> Extract provided:

—————

A reproducible framework to assess the quality of linked open data in GLAM datasets

Tracking #: 3796-5010

Authors: 
Gustavo Candela
Meltem Dişli
Milena Dobreva
Sally Chambers

Responsible editor: 
Guest Editors 2025 OD+CH

Submission type: 
Full Paper
Abstract: 
Over the last decade GLAM (Galleries, Libraries, Archives and Museums) organizations have been exploring new ways to make their content available using the Semantic Web and Linked Open Data (LOD). The growing number of GLAM institutions converting their collections to LOD, coupled with the increasing demand for high-quality data, has made the assessment of LOD quality a critical concern. In addition, there has been a significant increase in the global interest among researchers in reproducible research, a cornerstone of Open Science, requiring code to generate the experimental results. This study aims to present a reproducible framework to assess LOD quality within the GLAM sector. Based on the literature, a number of data quality criteria were established including 4 dimensions and 18 criteria. Subsequently, four LOD repositories were assessed according to these criteria. The assessments revealed that the LOD repositories performed well on accessibility, while they did not yield satisfactory results for other criteria, such as contextual information. These results can serve as a benchmark for other LOD repositories. Additionally, the study provides a detailed analysis that could be beneficial for other organizations and researchers interested in making their digital collections accessible and reusable as LOD. The study concludes by identifying further research based on the implementation in real practice for data spaces, the Cultural Heritage Cloud (ECCCH) and FAIR advancement in GLAMs.

—————

> Provided data:
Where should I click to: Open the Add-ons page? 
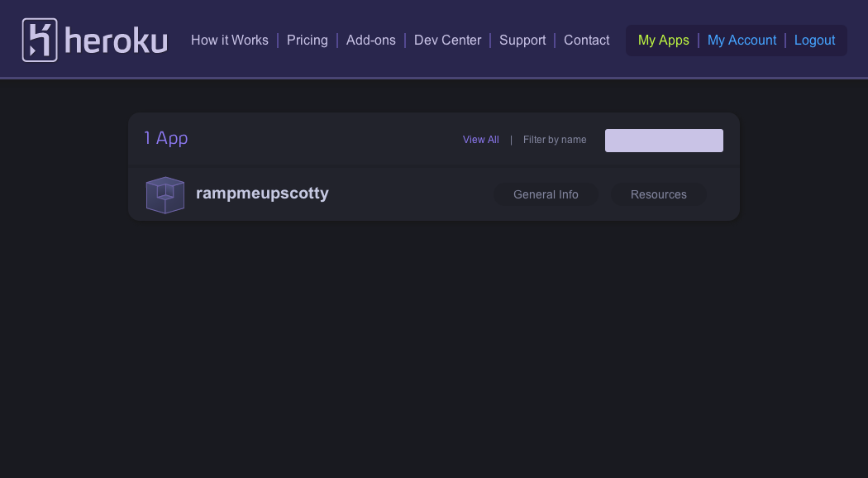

—————

> To do: Return the full GLAM linked open data submission entry above, word for word, with every line in its original order.

> Result for this exercise:
A reproducible framework to assess the quality of linked open data in GLAM datasets

Tracking #: 3796-5010

Authors: 
Gustavo Candela
Meltem Dişli
Milena Dobreva
Sally Chambers

Responsible editor: 
Guest Editors 2025 OD+CH

Submission type: 
Full Paper
Abstract: 
Over the last decade GLAM (Galleries, Libraries, Archives and Museums) organizations have been exploring new ways to make their content available using the Semantic Web and Linked Open Data (LOD). The growing number of GLAM institutions converting their collections to LOD, coupled with the increasing demand for high-quality data, has made the assessment of LOD quality a critical concern. In addition, there has been a significant increase in the global interest among researchers in reproducible research, a cornerstone of Open Science, requiring code to generate the experimental results. This study aims to present a reproducible framework to assess LOD quality within the GLAM sector. Based on the literature, a number of data quality criteria were established including 4 dimensions and 18 criteria. Subsequently, four LOD repositories were assessed according to these criteria. The assessments revealed that the LOD repositories performed well on accessibility, while they did not yield satisfactory results for other criteria, such as contextual information. These results can serve as a benchmark for other LOD repositories. Additionally, the study provides a detailed analysis that could be beneficial for other organizations and researchers interested in making their digital collections accessible and reusable as LOD. The study concludes by identifying further research based on the implementation in real practice for data spaces, the Cultural Heritage Cloud (ECCCH) and FAIR advancement in GLAMs.